## WORKING DATA
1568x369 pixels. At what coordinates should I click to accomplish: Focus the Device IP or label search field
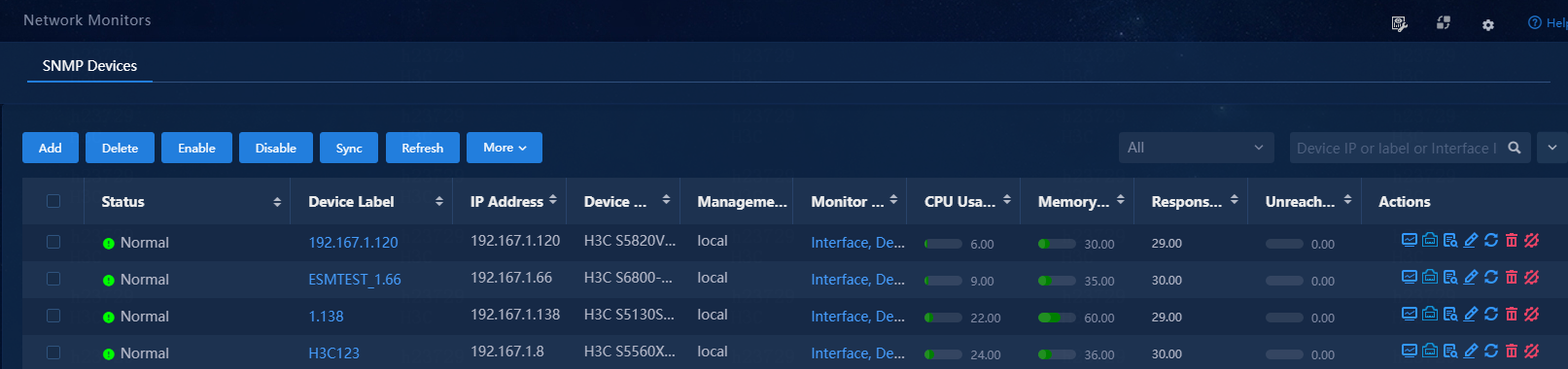coord(1394,148)
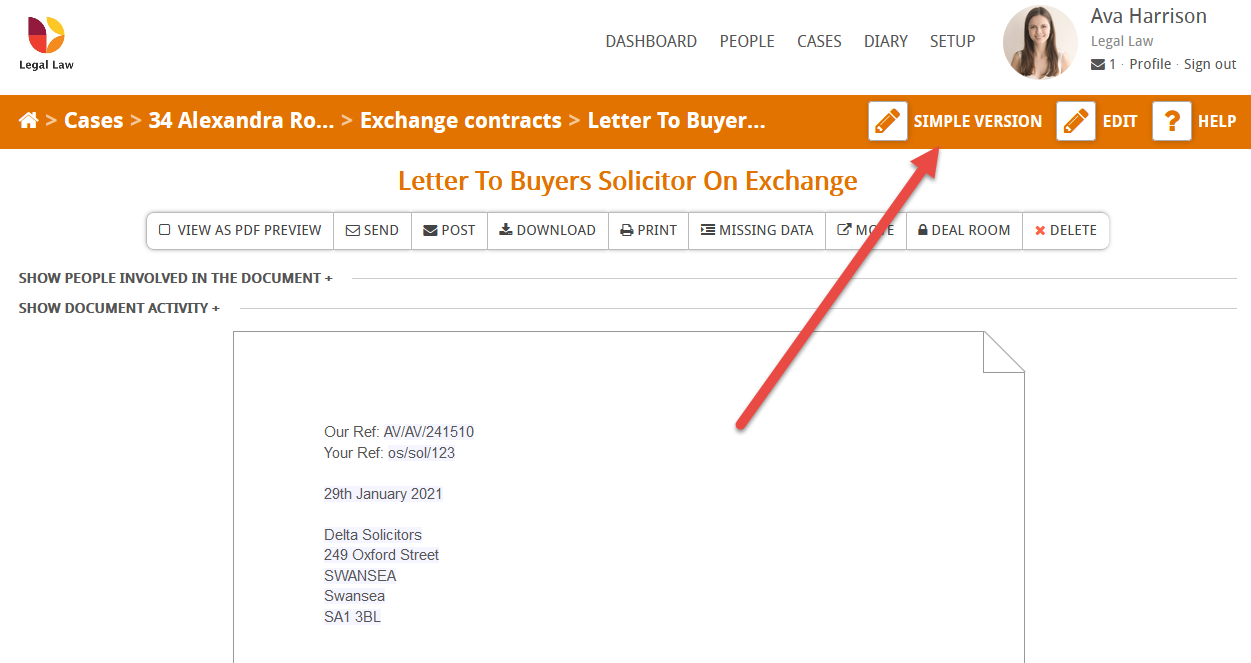Click the Legal Law logo
The image size is (1251, 663).
pos(45,40)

## PROBLEM DESCRIPTION
Repeat the records in full and exactly, leaving every picture out.

## ANSWER SPACE
1568x369 pixels. At what coordinates should I click to accomplish: Focus the Device IP or label search field
coord(1394,148)
Click the Legal Law logo
The image size is (1251, 663).
pos(45,40)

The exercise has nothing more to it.